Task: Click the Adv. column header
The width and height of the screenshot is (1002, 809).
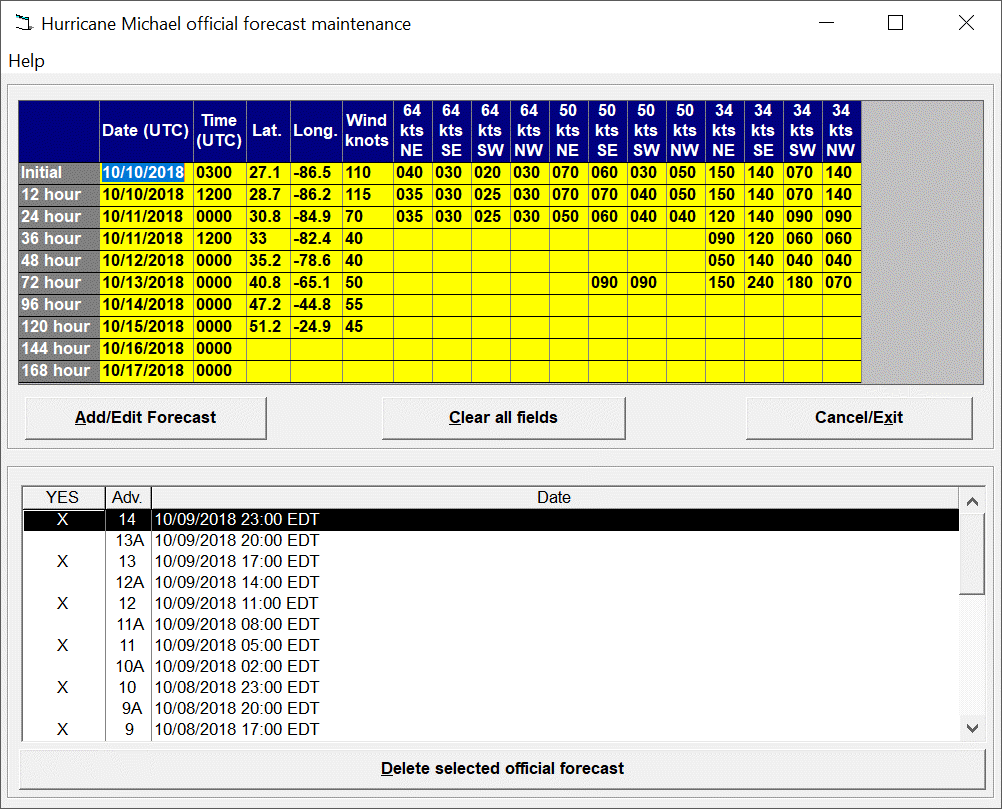Action: pos(127,497)
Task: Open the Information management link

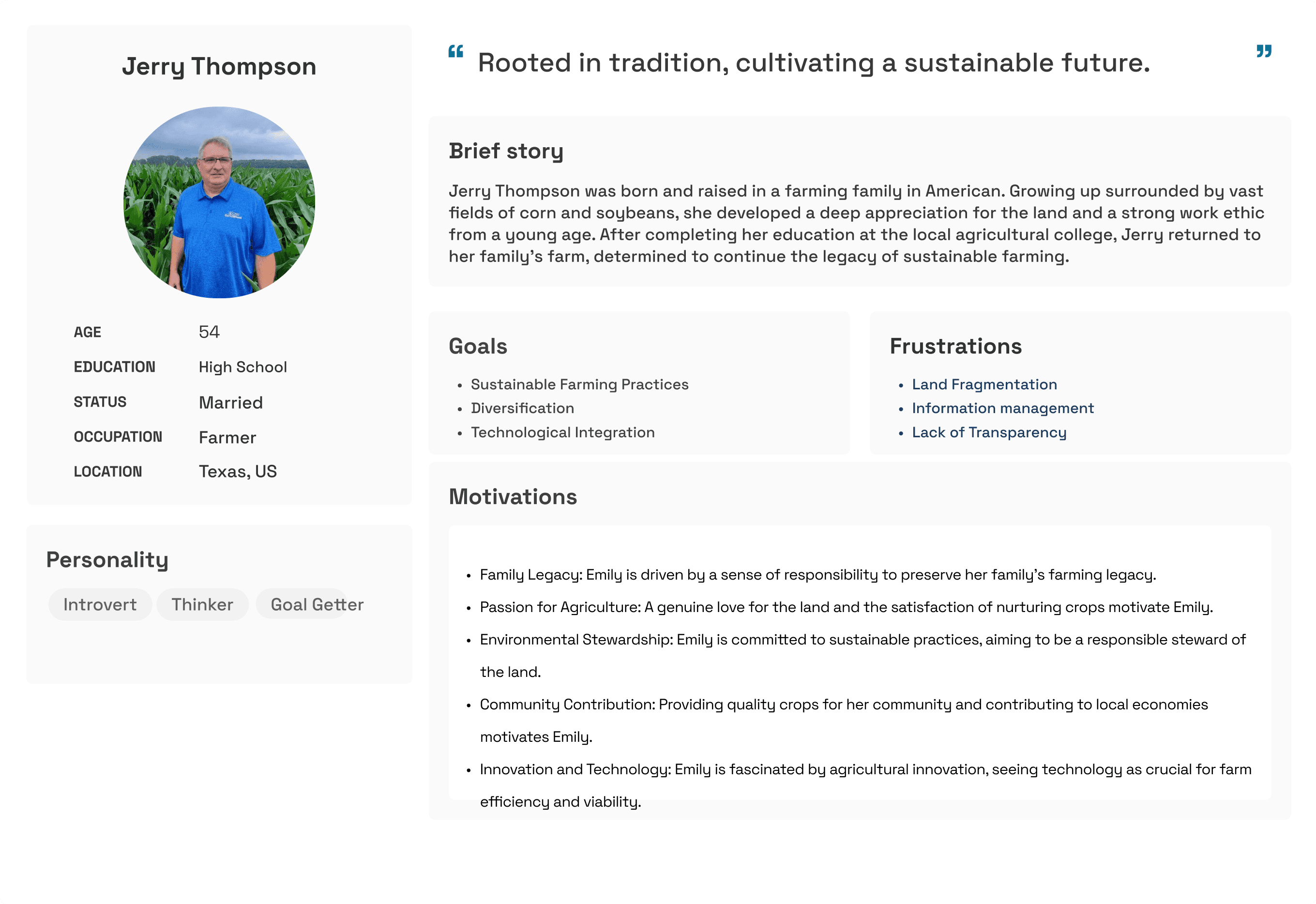Action: 1002,408
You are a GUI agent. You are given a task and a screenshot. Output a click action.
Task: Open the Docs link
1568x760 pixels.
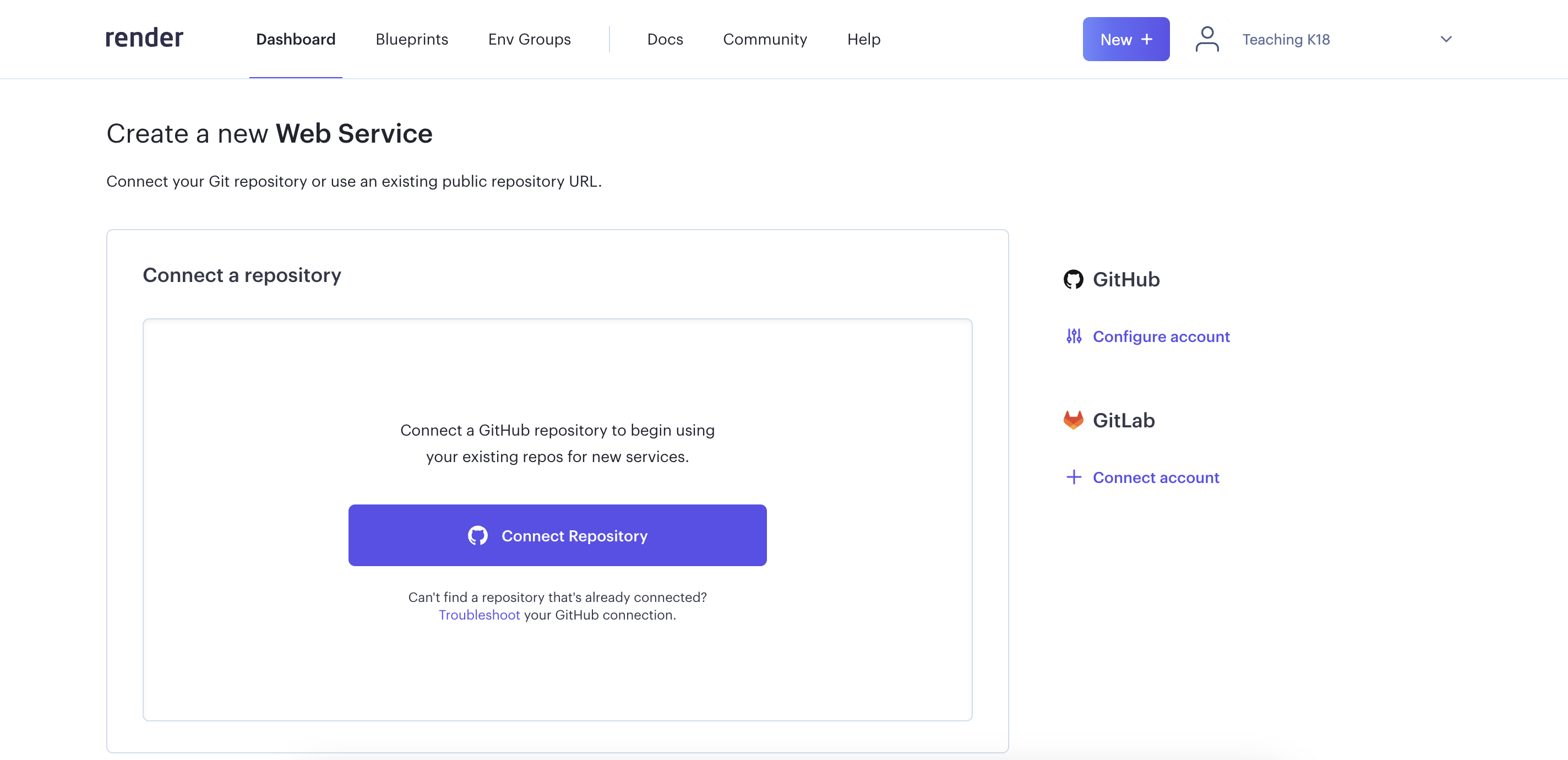click(x=665, y=40)
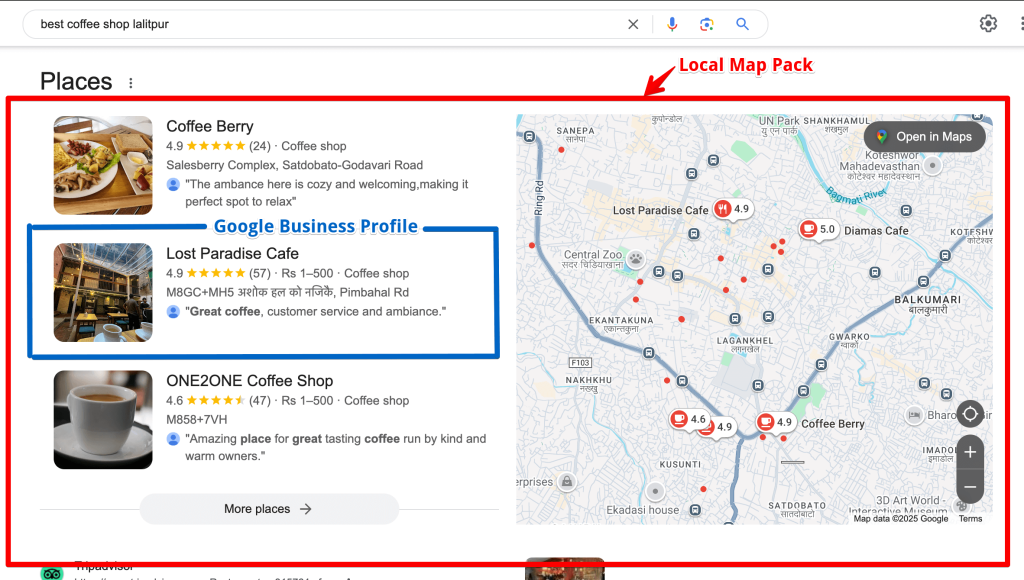
Task: Zoom in on the map with plus control
Action: tap(969, 452)
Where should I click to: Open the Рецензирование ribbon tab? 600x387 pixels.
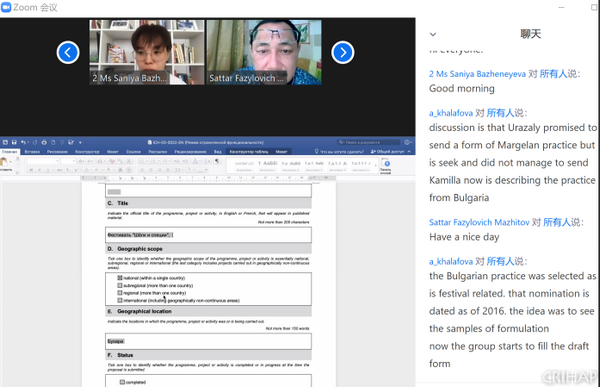click(x=190, y=152)
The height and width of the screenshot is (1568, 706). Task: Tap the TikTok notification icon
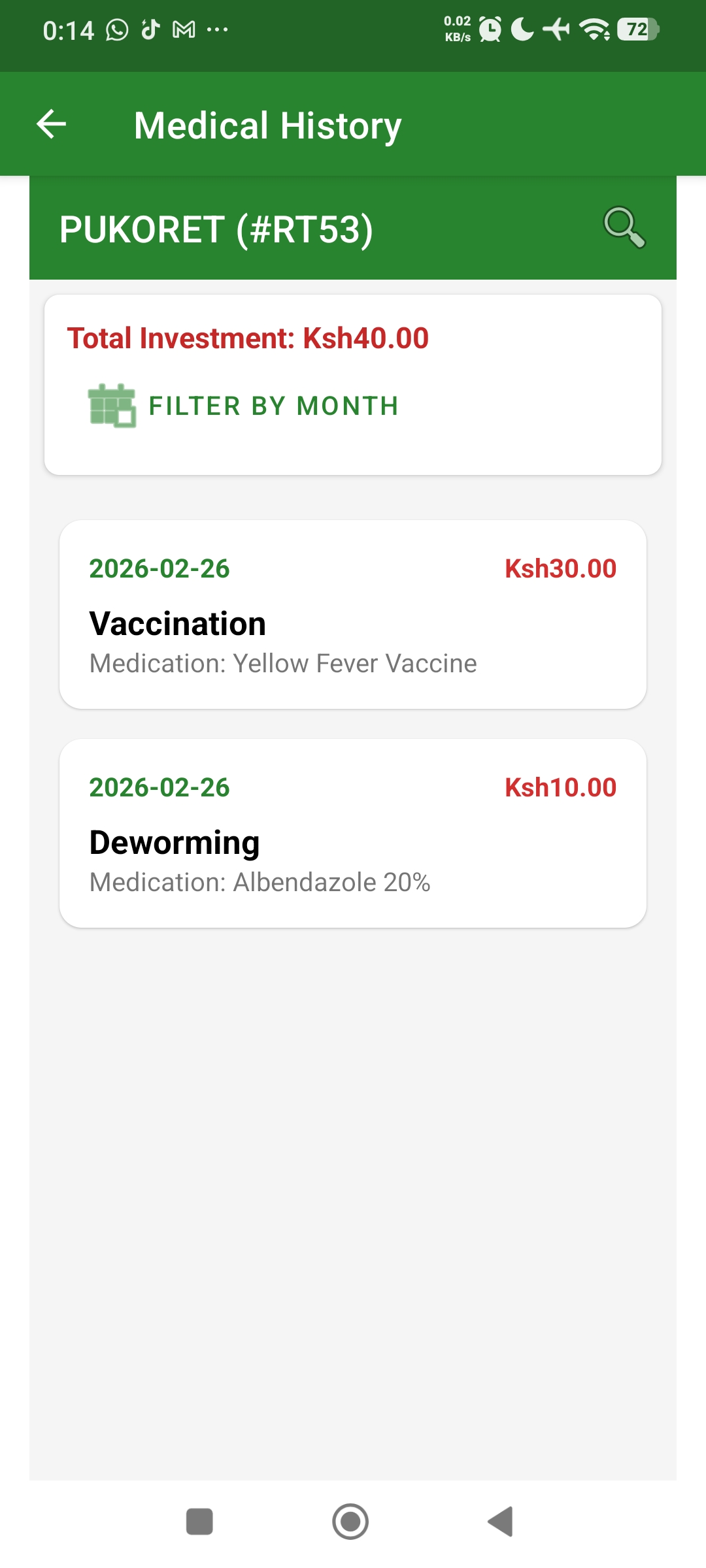coord(151,29)
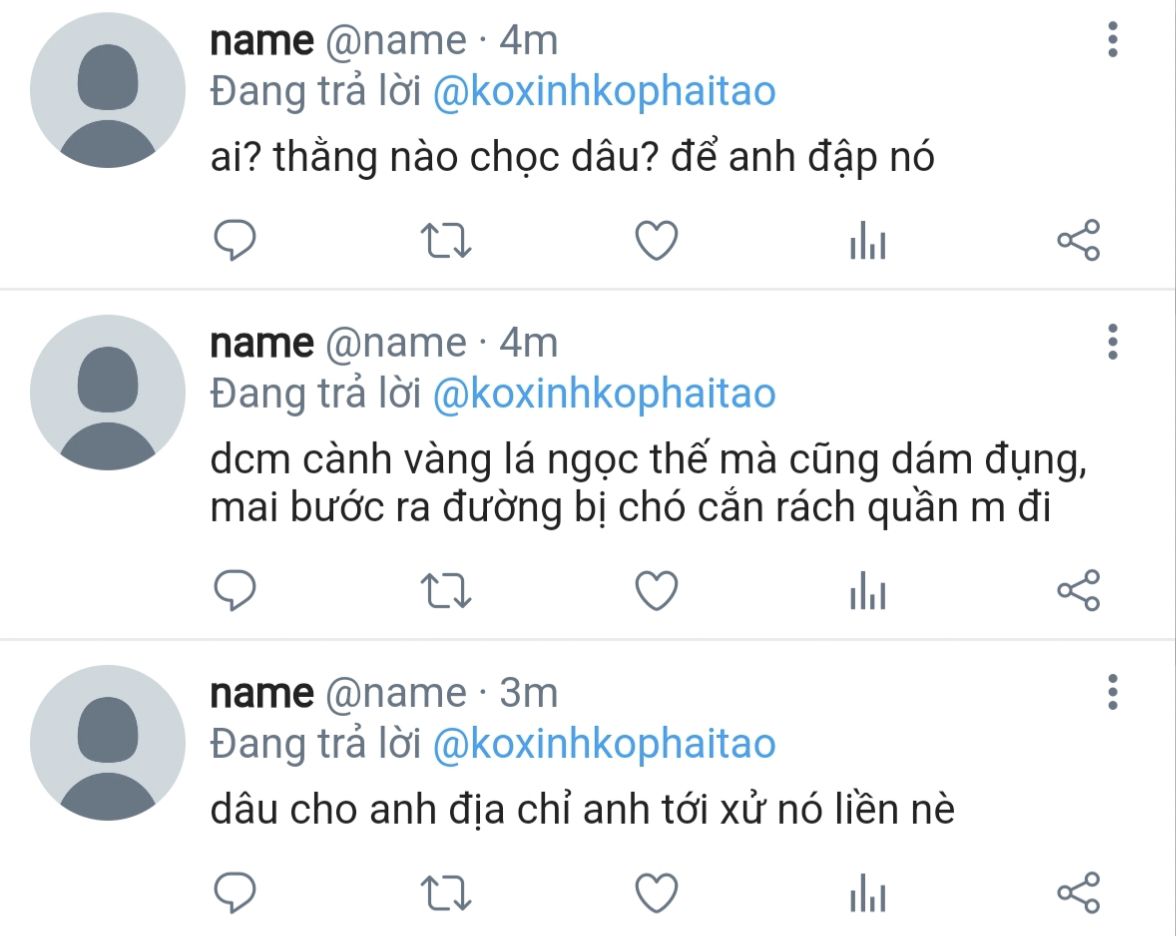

EXERCISE REQUIREMENTS
Please format every line of the rows above as a JSON list of strings, one string per line, with blank lines and the pictures left out.

SOLUTION FOR THIS PROBLEM
[
  "Task: Click the Adv. column header",
  "The width and height of the screenshot is (1002, 809).",
  "Action: pos(127,497)",
  "Task: Open the Information management link",
  "Action: 1002,408",
  "You are a GUI agent. You are given a task and a screenshot. Output a click action.",
  "Task: Open the Docs link",
  "1568x760 pixels.",
  "click(x=665, y=40)",
  "Task: Zoom in on the map with plus control",
  "Action: tap(969, 452)",
  "Where should I click to: Open the Рецензирование ribbon tab? 600x387 pixels.",
  "click(x=190, y=152)",
  "The height and width of the screenshot is (1568, 706). Task: Tap the TikTok notification icon",
  "coord(151,29)"
]